Ahmadinejad recently vowed to continue “working until 9 a.m. on inauguration day.” Some analysts and rivals say he is seeking to stay relevant long after that, accusing him of devising a “Putin-Medvedev Plan” to install Mashaei for a term and then run again in 2017. Mashaei has said nothing about his political intentions, but he is making more public appearances, some alongside Ahmadinejad.
The execution of such a plan is unlikely, but few here think Ahmadinejad will become irrelevant.

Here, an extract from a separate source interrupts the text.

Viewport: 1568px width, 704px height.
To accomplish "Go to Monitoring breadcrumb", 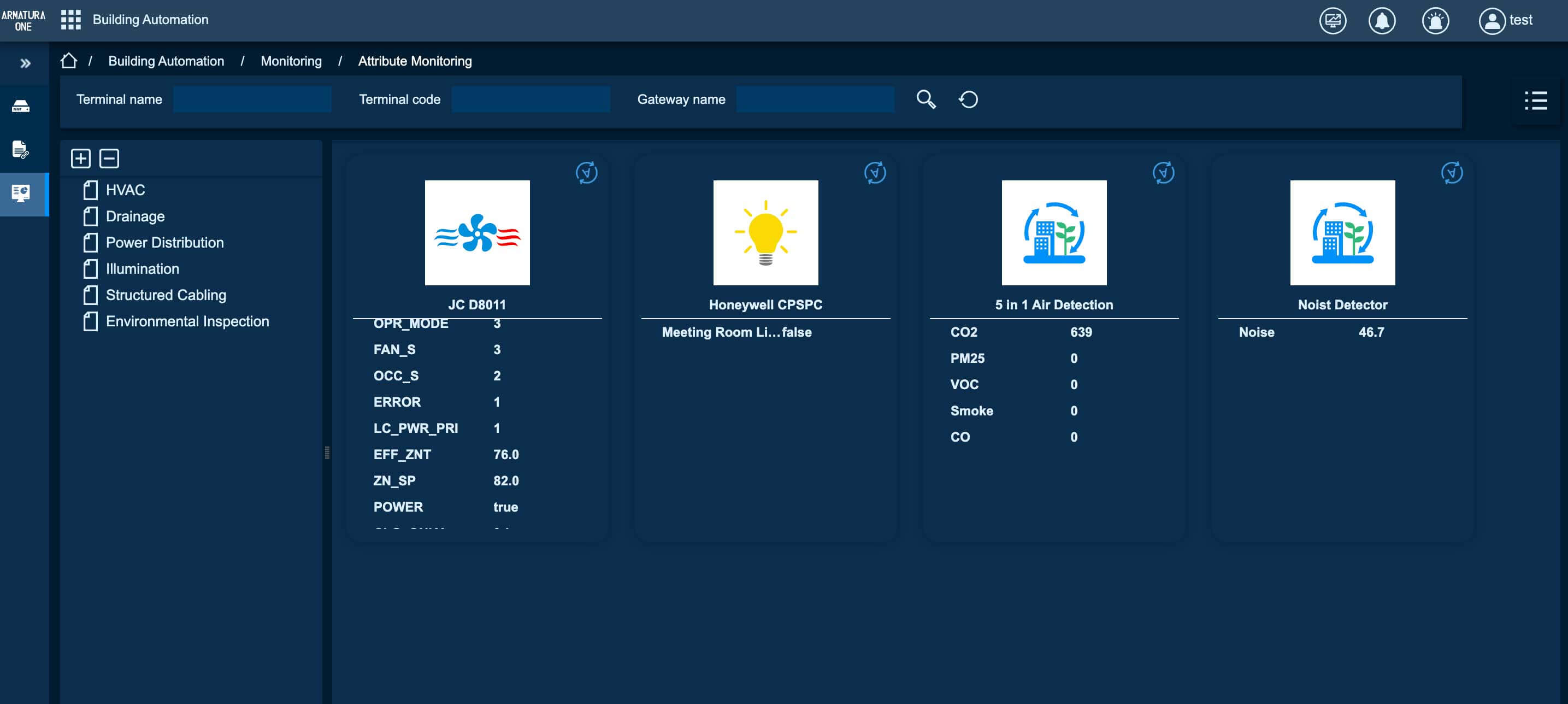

“I strongly believe that Ahmadinejad is not going to get off the train of power and will resist until the end. So if principlists want to take power from him, they must use force,” Sadegh Zibakalam, a political science professor at Tehran University, told an Iranian news agency.
Despite losing much of the support he once enjoyed from the clergy, state television and the influential Republican Guard Corps and Basij militia, Ahmadinejad has maintained influence with a base of public support, by drawing on his working-class roots to style himself as a man of the people.

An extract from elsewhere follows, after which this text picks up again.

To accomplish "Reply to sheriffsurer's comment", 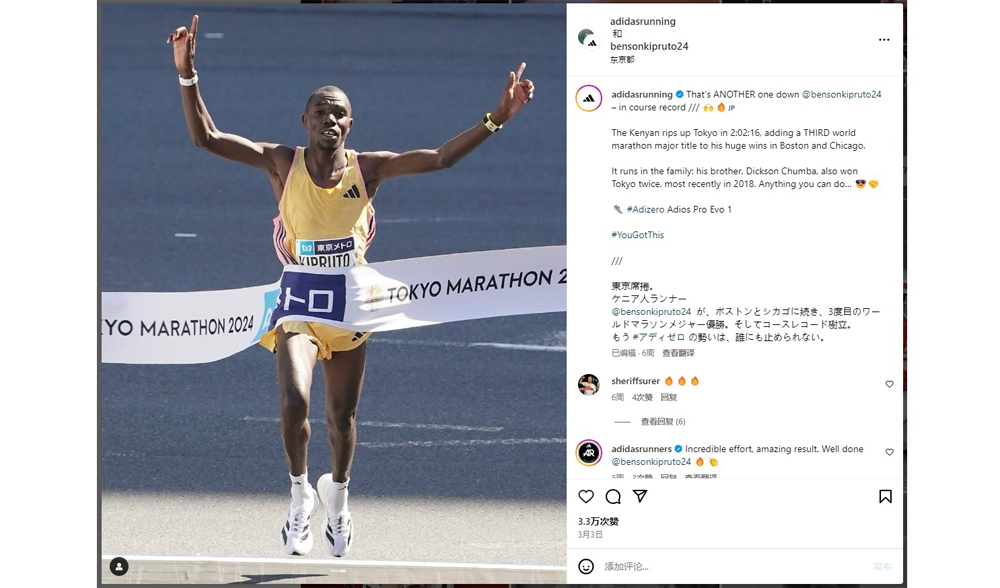I will tap(668, 397).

His most powerful tool is money, or the promise of it. In addition to monthly cash payments that have gone to millions of Iranians since late 2010 to compensate for the removal of subsidies, he handed out a recent one-time gift for the Iranian New Year on March 20. Ahmadinejad has consistently said that he would like to give more money to the people but that the parliament has blocked him from doing so, fueling the perception that he, not lawmakers, understands the problems of common people.

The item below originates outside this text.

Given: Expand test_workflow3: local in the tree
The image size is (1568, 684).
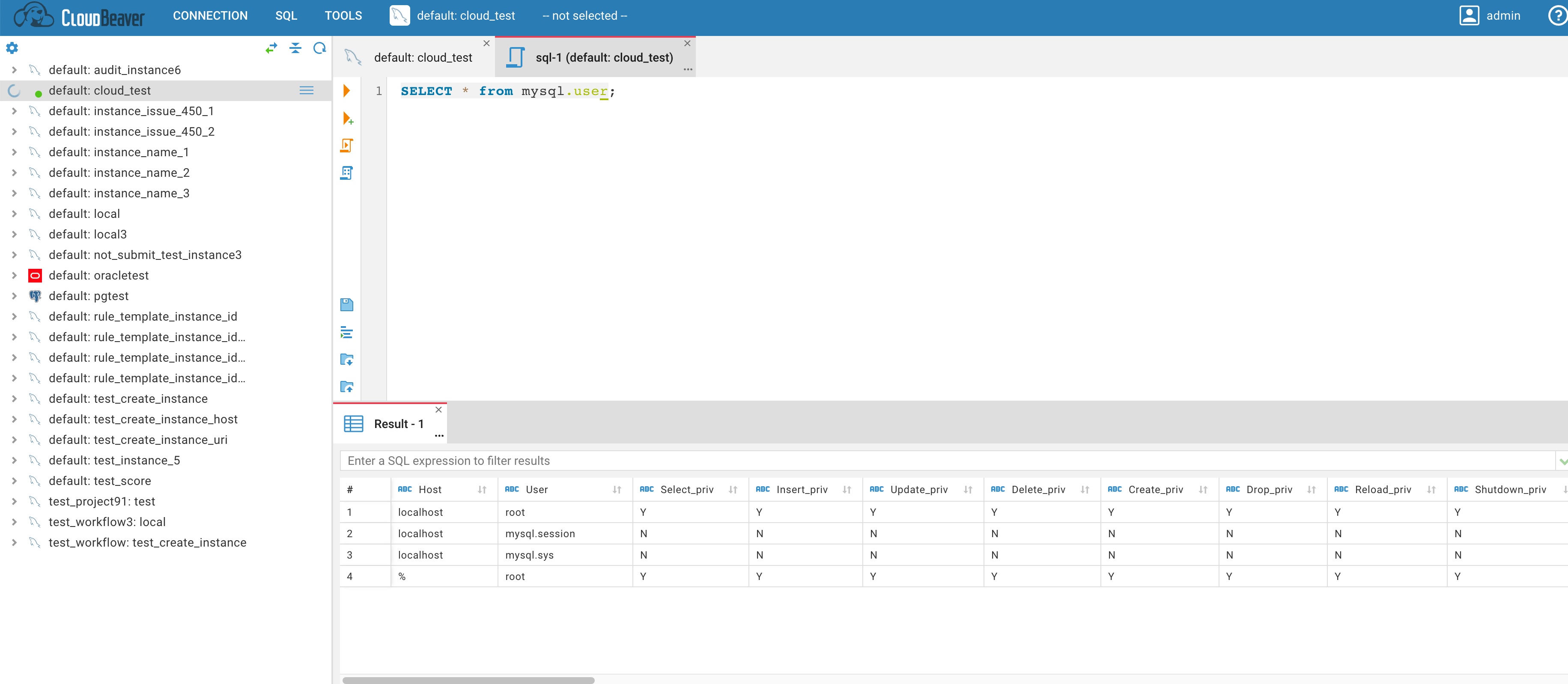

He has also at times offered an alternate but publicly appealing version of economic reality, criticizing the high cost of domestic cars whose prices are determined by a ministry under his control and boasting of job creation despite rising unemployment.
Recently, Ahmadinejad has attacked rivals — particularly the powerful Larijani family, who are considered by many Iranians to be part of a new aristocracy — with graft accusations and threats to unveil supporting evidence. In February, he played a video in parliament that showed one of Ali Larijani’s brothers offering an illegal insider deal to one of Ahmadinejad’s cabinet ministers.
Despite its apparent momentum, Ahmadinejad’s side faces some hurdles. Charges of financial corruption have never been leveled at the president, but some of his allies have been implicated in major banking scandals. Four banking officials believed to be associated with the president’s allies were sentenced to death in February in a case that saw nearly $3 billion disappear from state coffers. The president has been silent on that verdict.
State television is no longer the tool the president once skillfully used to his advantage, most famously in a series of live debates leading up to his 2009 reelection, in which he accused his three opponents of being part of a cabal against him.
But last month, the network interrupted a live interview and edited out some of the president’s answers. This week, it aired a documentary about the difficult relationship between the Islamic republic’s first president, who was impeached and now lives in exile in Paris, and its founder, Ayatollah Ruhollah Khomeini. The film was widely considered a warning to Ahmadinejad that he should be more mindful of the wishes of Iran’s supreme leader, Ayatollah Ali Khamenei.
Some say it makes little difference what Ahmadinejad does if he is not on the ballot. “The idea that a sitting president can pass on his popularity or charisma is not at all clear-cut,” said Mohammad Marandi, a Tehran University professor and political commentator.